When hitting the ball, I spend too much time looking at it, thinking about the tips and tricks I have practiced over the years and end up making a meal out of it. There was a time when I just walked up to it and belted it down the fairway. I have been looking on the net at something called Natural Golf. Has anyone used it to go back to basics and then come out swinging? There is an ebook which seems to use a similar approach called "The simple golf swing" here is a link Simple Golf Tips - Lengthen Your Drive and Shave 7 Strokes off your Next Round , and a lot cheaper than doing a course of lessons. Has anyone here used it and can you tell me how its changed your game?

Thanks
Craig


----------



## FrogsHair (Mar 4, 2010)

Natural Golf employs a palm grip that also requires that the clubs being used, have a certain lie angle. A standard lie angle won't work with the NG grip/swing when done properly. The swing when done properly is sound, but today's new NG Swing version has some what removed itself from what Moe Norman, and Jack Kuykendall brought to golf many years ago. Anyone interested in this grip/swing should seek out the older, original instructions for the best results. 

A little known fact on the original NG grip/swing,was information on this swing/grip, at one time, was required reading for PGA professionals. Also the NG grip has been used by quite a few PGA pros for their own short games with great success. I use a variation of it for chipping, and putting. I think a lot of golfers do with out knowing they are using it. 

As for going back to basics, when I need to do that I just walk up with a 3/4 swing, not worrying about distance, and just swing the club. I do this after doing the feet together drill for a while. Once I am sure my tempo/timing is good, I move on to my full swing. Works for me.......


----------



## Qualosulo (May 6, 2010)

Interested in practicing your swing? Do you want to make it more effective and simplier? Check out my website where I post my best tips.

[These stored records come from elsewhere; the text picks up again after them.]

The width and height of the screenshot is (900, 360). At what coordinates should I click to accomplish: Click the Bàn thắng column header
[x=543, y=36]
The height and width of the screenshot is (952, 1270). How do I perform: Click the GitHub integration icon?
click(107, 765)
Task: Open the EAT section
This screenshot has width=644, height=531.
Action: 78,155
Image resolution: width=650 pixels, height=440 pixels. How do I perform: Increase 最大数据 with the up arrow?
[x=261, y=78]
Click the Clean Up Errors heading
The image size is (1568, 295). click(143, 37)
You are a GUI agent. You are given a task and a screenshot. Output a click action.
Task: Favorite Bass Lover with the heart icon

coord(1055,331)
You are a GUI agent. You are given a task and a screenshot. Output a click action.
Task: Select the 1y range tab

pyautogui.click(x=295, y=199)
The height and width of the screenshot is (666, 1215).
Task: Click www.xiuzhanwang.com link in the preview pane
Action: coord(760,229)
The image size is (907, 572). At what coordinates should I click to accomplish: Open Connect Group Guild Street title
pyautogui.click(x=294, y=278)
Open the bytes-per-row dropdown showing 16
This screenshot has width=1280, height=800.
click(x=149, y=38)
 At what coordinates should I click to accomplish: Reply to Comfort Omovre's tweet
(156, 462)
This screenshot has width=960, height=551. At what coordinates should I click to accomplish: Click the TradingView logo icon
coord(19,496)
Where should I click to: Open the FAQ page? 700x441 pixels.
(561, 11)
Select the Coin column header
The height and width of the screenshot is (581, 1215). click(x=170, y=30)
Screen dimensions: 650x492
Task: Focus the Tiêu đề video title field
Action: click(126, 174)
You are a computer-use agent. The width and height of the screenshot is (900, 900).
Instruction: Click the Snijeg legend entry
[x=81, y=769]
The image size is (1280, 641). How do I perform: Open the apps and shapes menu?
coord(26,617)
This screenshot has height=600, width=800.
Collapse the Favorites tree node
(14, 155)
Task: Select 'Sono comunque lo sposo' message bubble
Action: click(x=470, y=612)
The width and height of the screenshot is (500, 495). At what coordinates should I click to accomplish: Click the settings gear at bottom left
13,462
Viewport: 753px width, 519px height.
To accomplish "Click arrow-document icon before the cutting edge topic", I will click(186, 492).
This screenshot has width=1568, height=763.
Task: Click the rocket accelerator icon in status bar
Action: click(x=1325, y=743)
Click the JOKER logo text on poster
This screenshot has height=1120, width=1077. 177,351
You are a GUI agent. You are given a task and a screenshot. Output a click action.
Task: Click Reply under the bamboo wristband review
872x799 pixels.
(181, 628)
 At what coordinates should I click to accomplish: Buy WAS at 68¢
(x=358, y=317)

Edit: Please post your comments here, do not redirect to another website.


----------



## buckeyedave (Apr 27, 2010)

csargent, try practicing with a weighted club. Swing it to get feel for the swing and club. Take it to the range and hit balls with it. You can either pay big buck for the name brand weighted clubs or take an old driver from the garage and wrap some lead tape around the shaft. 

If your swing is more feel than mechanical this should help.

Let us know how you do.

Dave


----------



## Surtees (Sep 11, 2007)

Well whats your opinion then 8nfl?


----------



## solarcar (May 18, 2010)

If the pro’s are correct, they say all clubs have the same swing.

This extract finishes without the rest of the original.